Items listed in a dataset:
[Start of Attachment]
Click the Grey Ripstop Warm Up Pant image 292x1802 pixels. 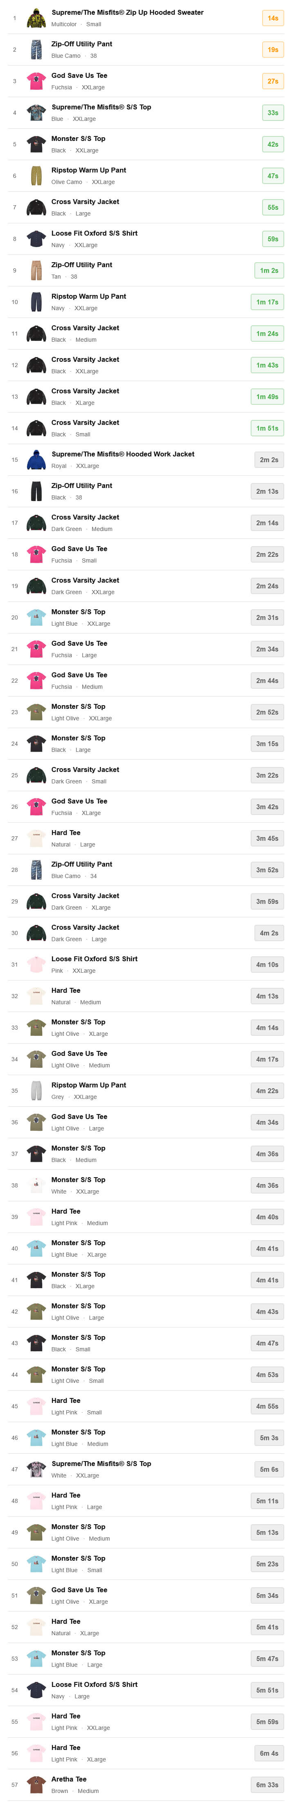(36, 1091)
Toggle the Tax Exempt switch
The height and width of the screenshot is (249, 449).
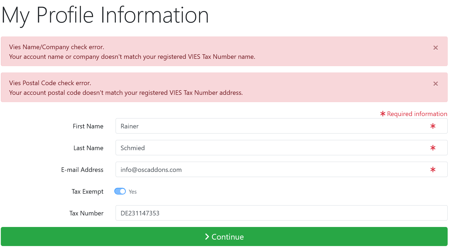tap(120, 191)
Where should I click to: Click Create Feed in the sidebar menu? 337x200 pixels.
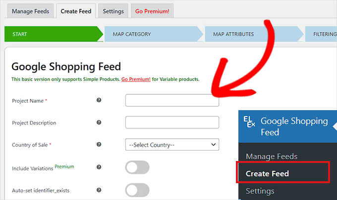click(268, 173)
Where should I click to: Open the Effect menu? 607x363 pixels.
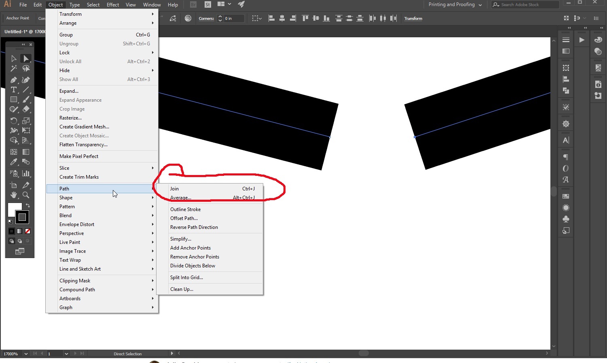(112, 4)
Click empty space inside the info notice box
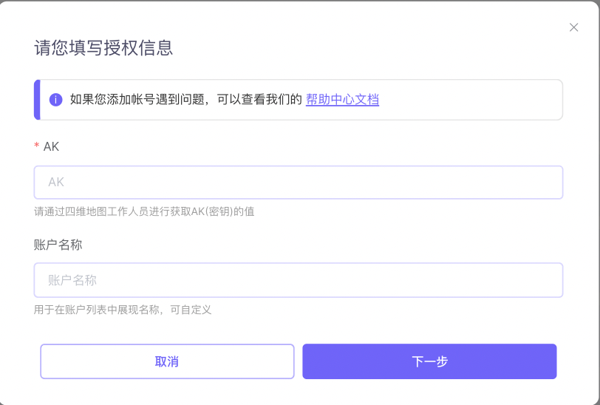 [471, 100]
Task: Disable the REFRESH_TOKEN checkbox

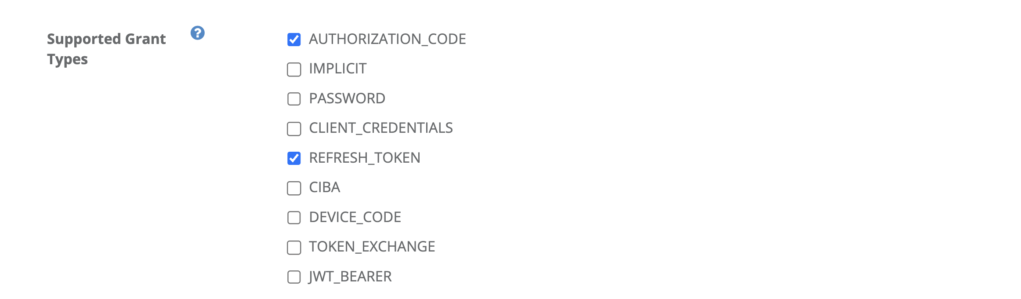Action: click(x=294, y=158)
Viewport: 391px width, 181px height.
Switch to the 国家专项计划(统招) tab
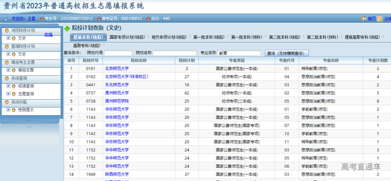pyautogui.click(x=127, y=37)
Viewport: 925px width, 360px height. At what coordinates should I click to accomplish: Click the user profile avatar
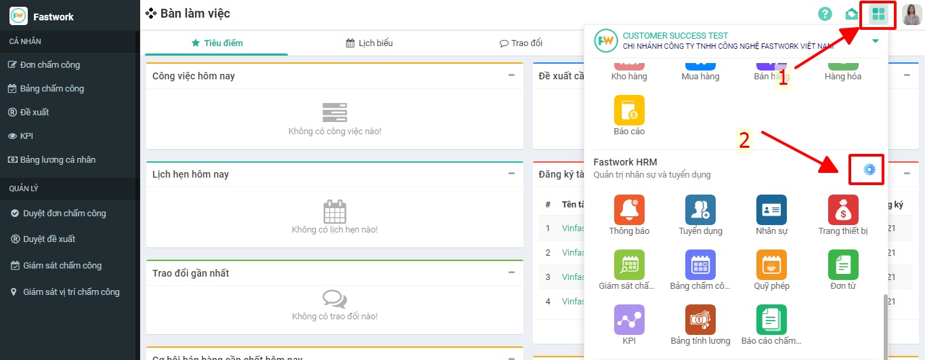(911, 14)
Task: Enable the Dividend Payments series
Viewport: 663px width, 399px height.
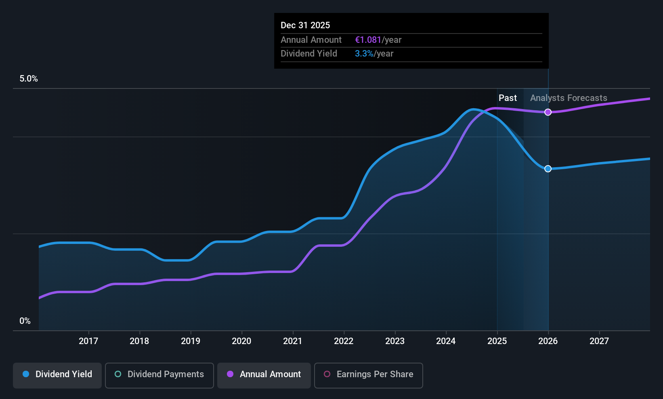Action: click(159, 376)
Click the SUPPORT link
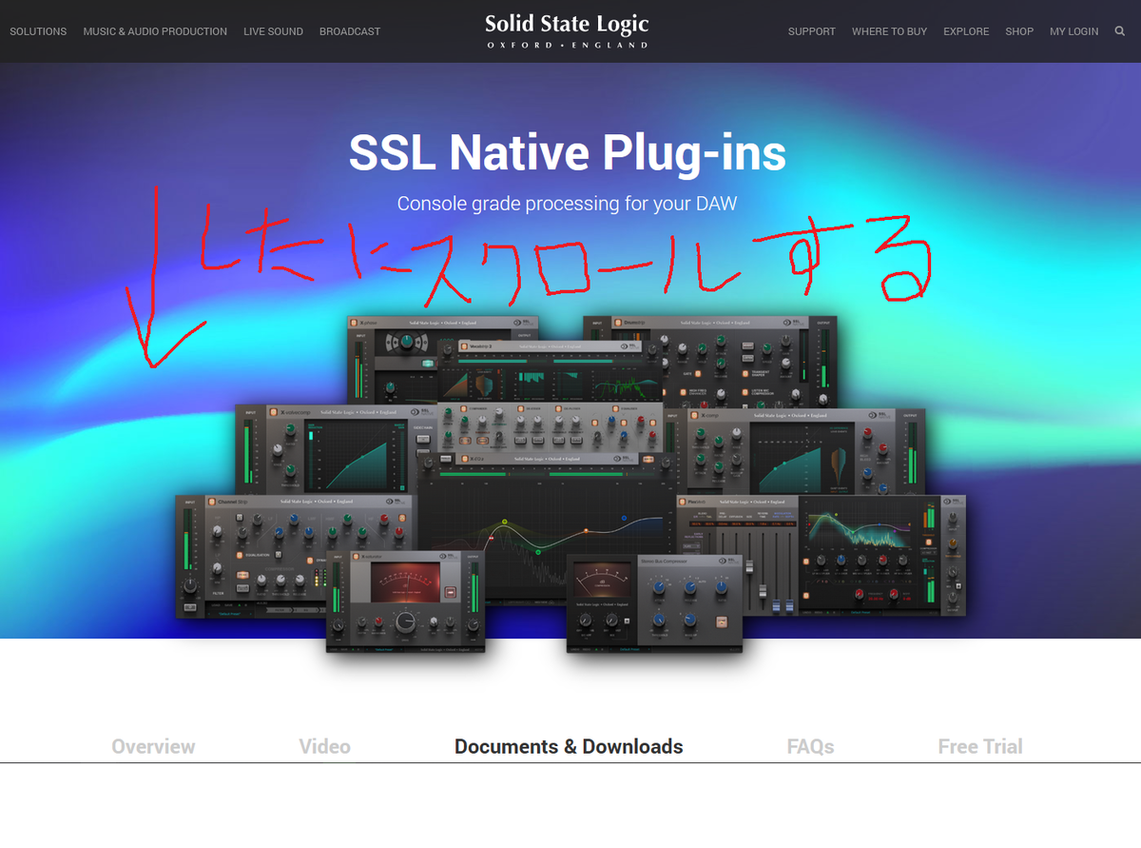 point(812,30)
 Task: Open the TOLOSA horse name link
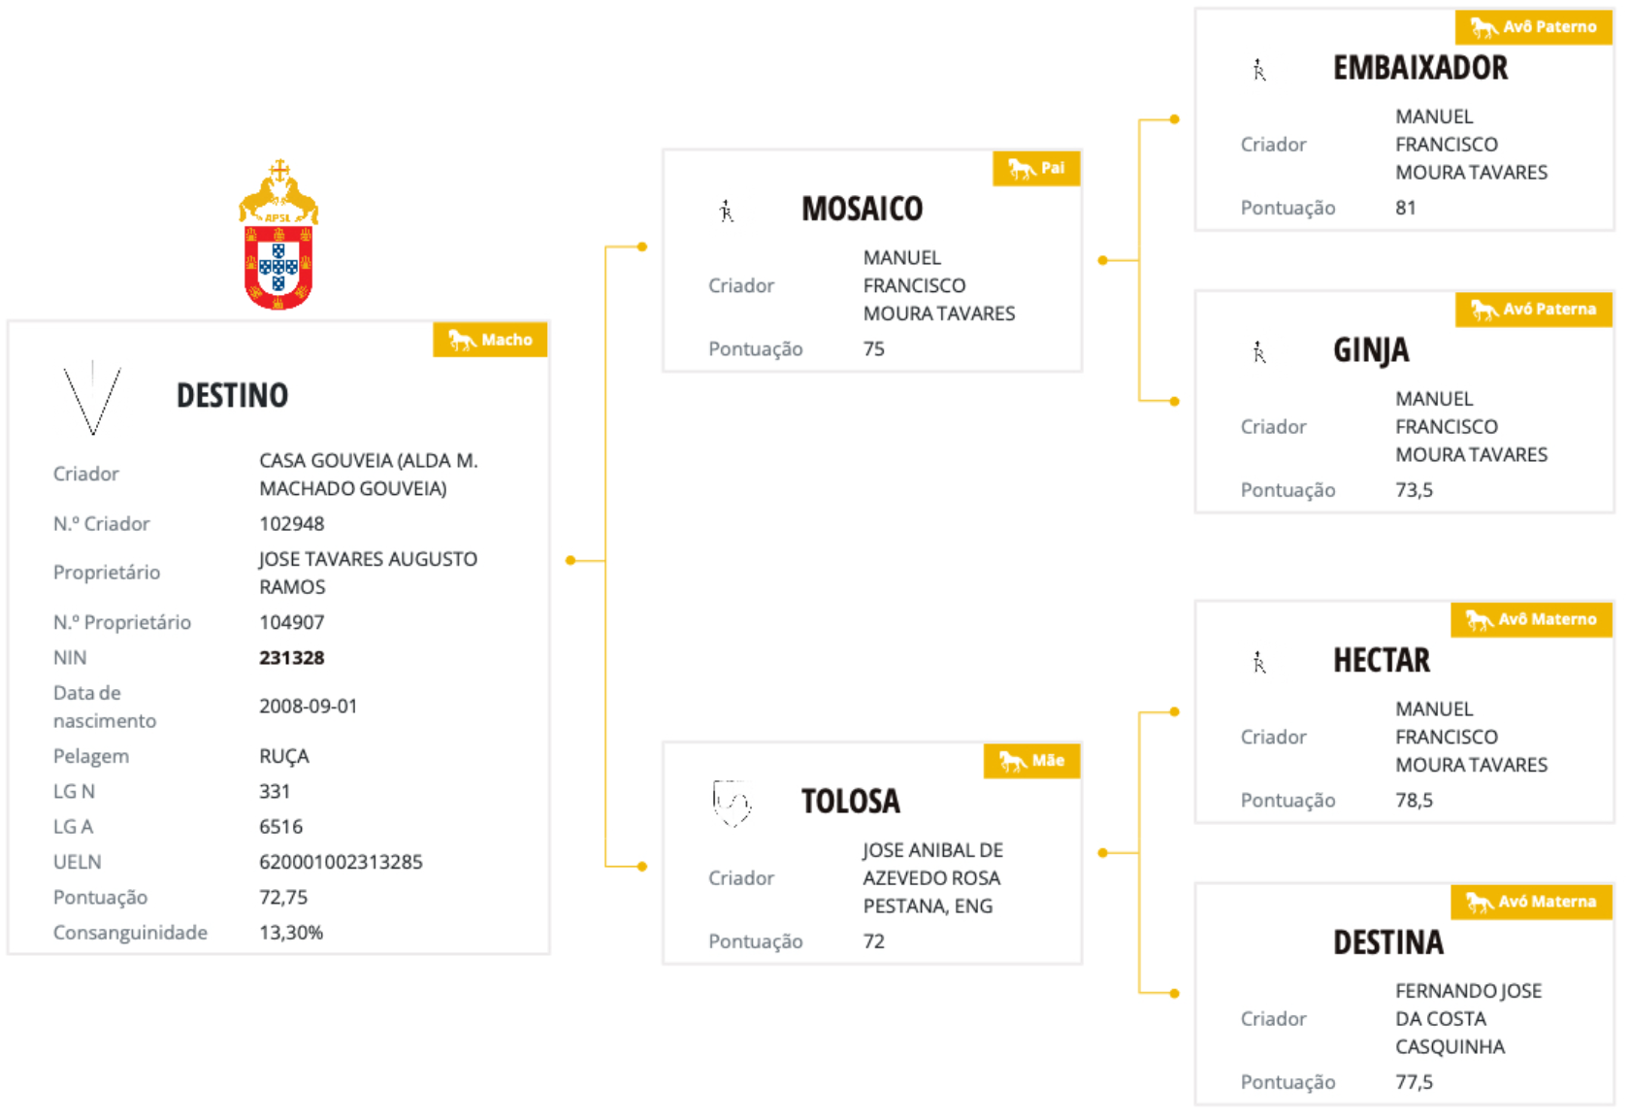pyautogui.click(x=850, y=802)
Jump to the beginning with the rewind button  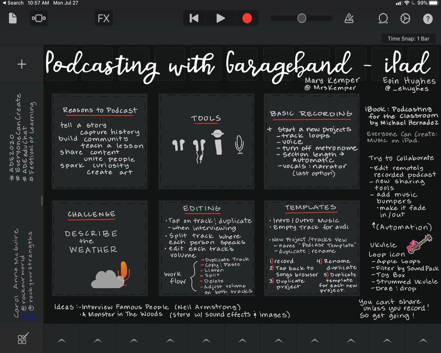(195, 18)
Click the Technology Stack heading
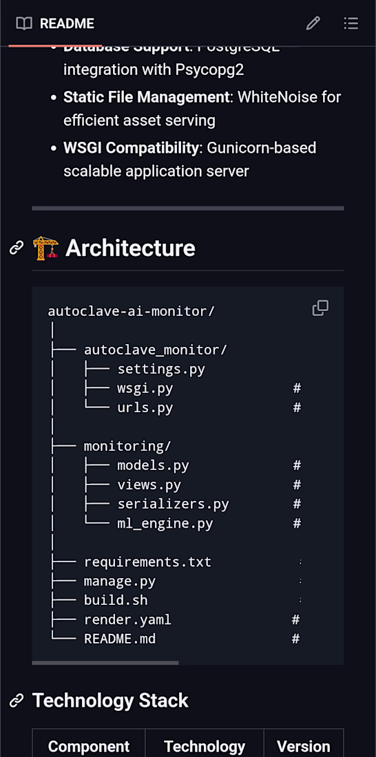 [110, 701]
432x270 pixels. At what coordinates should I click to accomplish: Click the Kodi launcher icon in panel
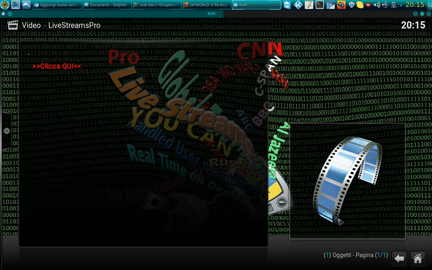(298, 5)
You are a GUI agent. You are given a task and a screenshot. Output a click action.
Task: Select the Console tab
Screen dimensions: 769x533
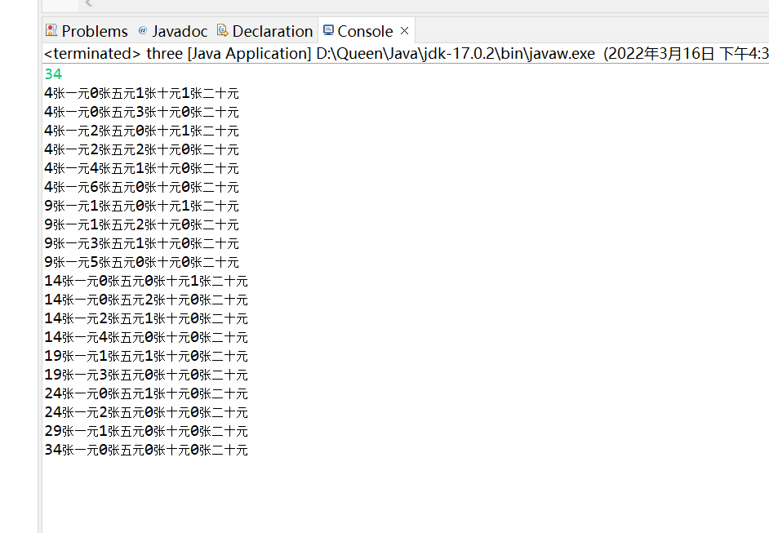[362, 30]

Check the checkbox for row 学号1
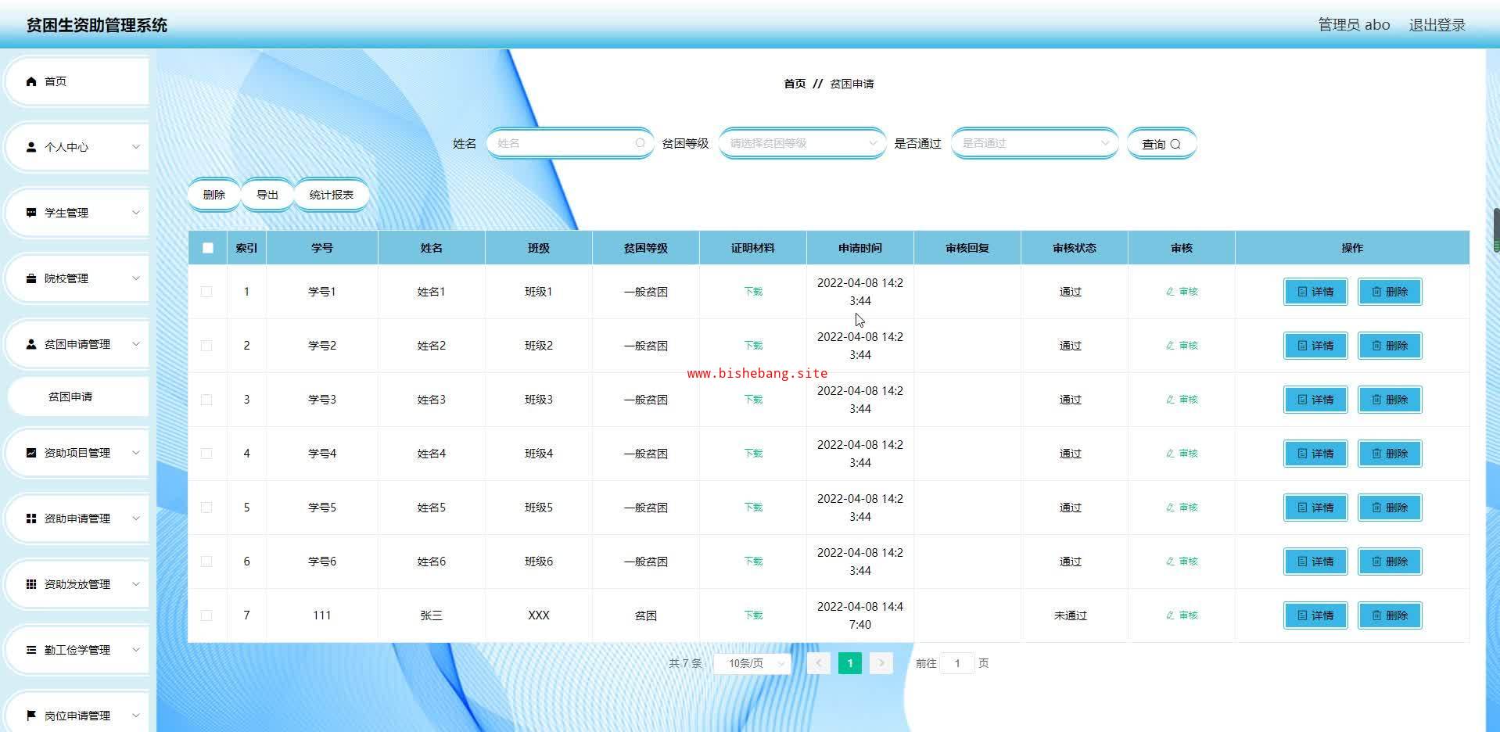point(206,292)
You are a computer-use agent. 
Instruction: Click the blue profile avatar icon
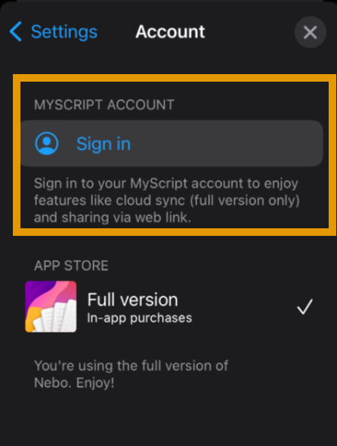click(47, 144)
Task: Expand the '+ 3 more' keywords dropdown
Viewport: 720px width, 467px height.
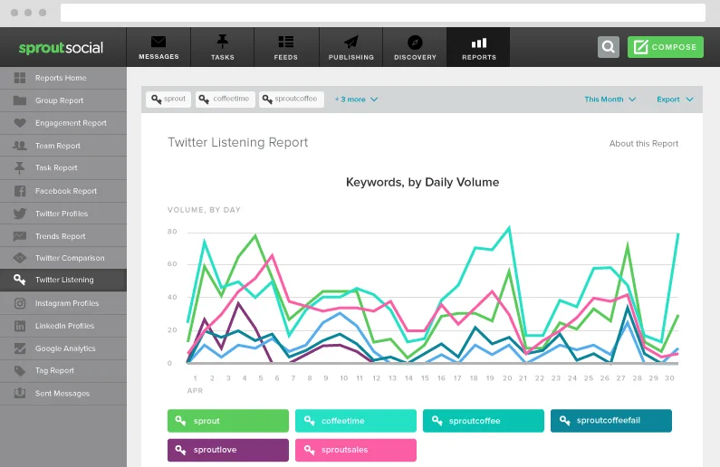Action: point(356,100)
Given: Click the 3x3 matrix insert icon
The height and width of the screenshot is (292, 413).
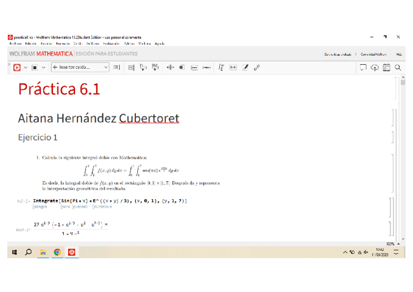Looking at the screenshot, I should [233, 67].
[End of Attachment]
Starting at the line containing "Screen dimensions: 769x533" and stopping at the line containing "Given: Click the 3x3 matrix insert icon", output each line exactly as it appears above. Leave out the pictures.

Screen dimensions: 769x533
[362, 30]

Check the checkbox for row 学号1
point(206,292)
You are a computer-use agent. 
Instruction: Click the blue profile avatar icon
click(47, 144)
Task: Expand the '+ 3 more' keywords dropdown
Viewport: 720px width, 467px height.
Action: point(356,100)
Given: Click the 3x3 matrix insert icon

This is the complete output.